The two sides met in 2018 World Cup qualifying last year and were involved in a couple of hugely controversial games.
Republic captain Seamus Coleman suffered a double leg fracture in a 0-0 Dublin draw that often threatened to spiral out of control.
The Cardiff return, which the Republic won 1-0 to end Wales’ World Cup hopes, was another physical contest which saw Joe Allen forced off early on with concussion.
“There is an element of the past, but it’s up to us to try and block that out and concentrate on the game,” Williams said.
“I don’t see it as a grudge. We’re professionals and there’s a lot of reasons why we want to win this game.
“We haven’t played at home for a while and we want to impress the new manager.”
Irish joy in Cardiff last October was short-lived as Martin O’Neill’s side would go on to lose a World Cup play-off to Denmark the following month.
But it was a chastening defeat for Wales and manager Chris Coleman left his role little more than a month later.

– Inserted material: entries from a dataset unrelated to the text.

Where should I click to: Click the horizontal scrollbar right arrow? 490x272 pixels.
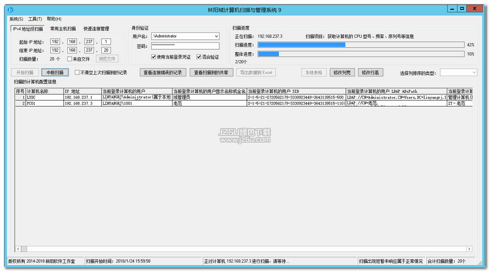coord(469,249)
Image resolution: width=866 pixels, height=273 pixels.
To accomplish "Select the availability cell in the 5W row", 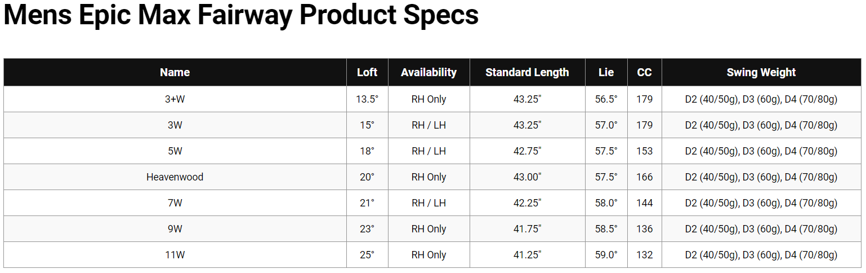I will tap(428, 151).
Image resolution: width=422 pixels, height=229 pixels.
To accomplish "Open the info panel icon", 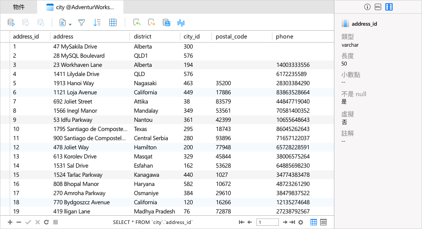I will point(367,7).
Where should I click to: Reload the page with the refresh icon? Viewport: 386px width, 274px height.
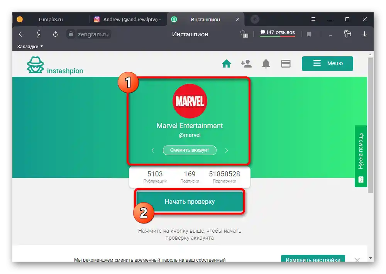[55, 34]
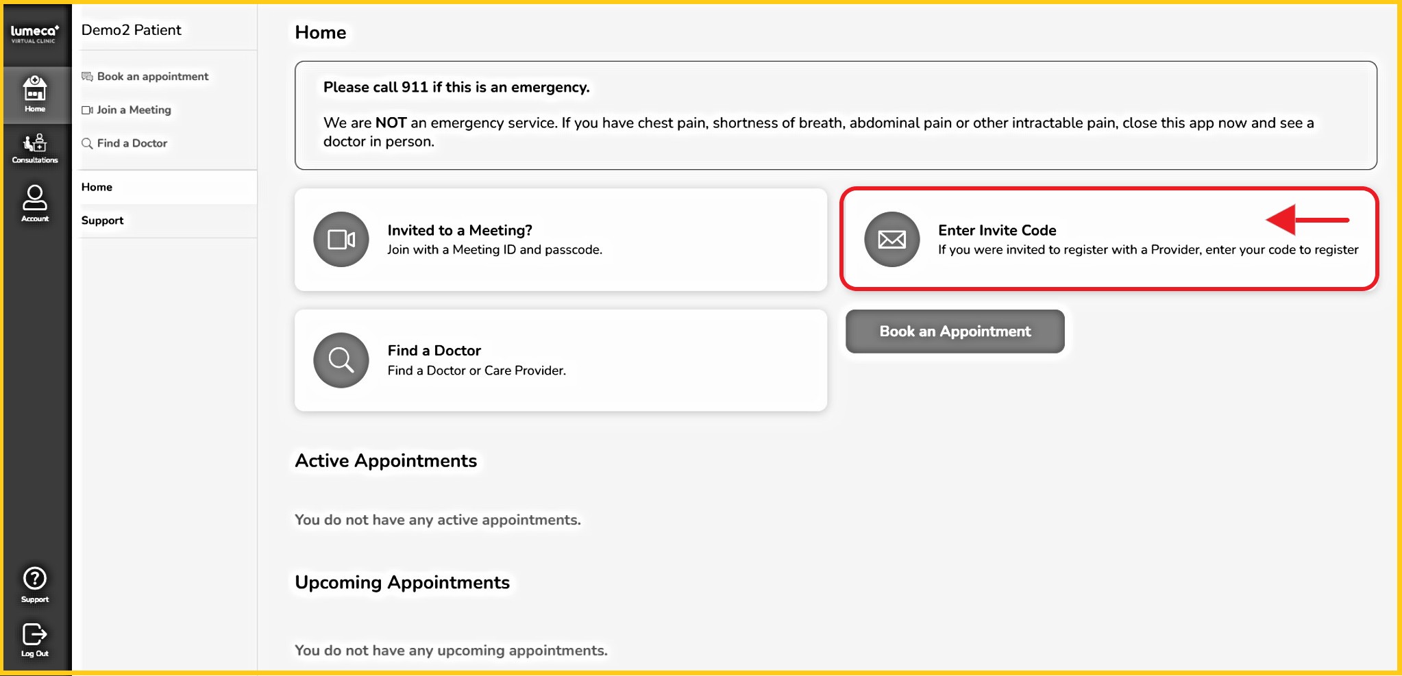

Ryan Giggs was appointed Coleman’s successor in January and takes charge of Wales on home soil for the first time following friendlies in China and the United States.
“The pain lasted a while, it was quite a bad one and we were all hurting a lot,” Williams said of Wales’ World Cup elimination.
“I don’t think if we beat Ireland now it would erase the pain of that night.
“We missed the World Cup and we can’t put that right now, but we want to get this tournament off to a good start.
“We know Ireland will be physical as it’s the way they play, but we are used to that in the Premier League and the Championship.”
On-loan Stoke defender Williams is set to win his 80th cap against the Republic, and will hope for a more satisfying experience than his last appearance in May which ended with him in a Los Angeles hospital.
The 34-year-old suffered a collapsed lung as well as multiple breaks on his ribs, making breathing incredibly difficult, after colliding with Javier Hernandez during the 0-0 draw with Mexico.
“It was serious. At the time I didn’t see it like that, it might have been to do with the morphine!” said Williams.
“I just got on with it but I was in a lot of pain – the most I’ve ever been in.
“I had to stay there for a while and then fly back over, but it was more worrying when I thought about it after the event.”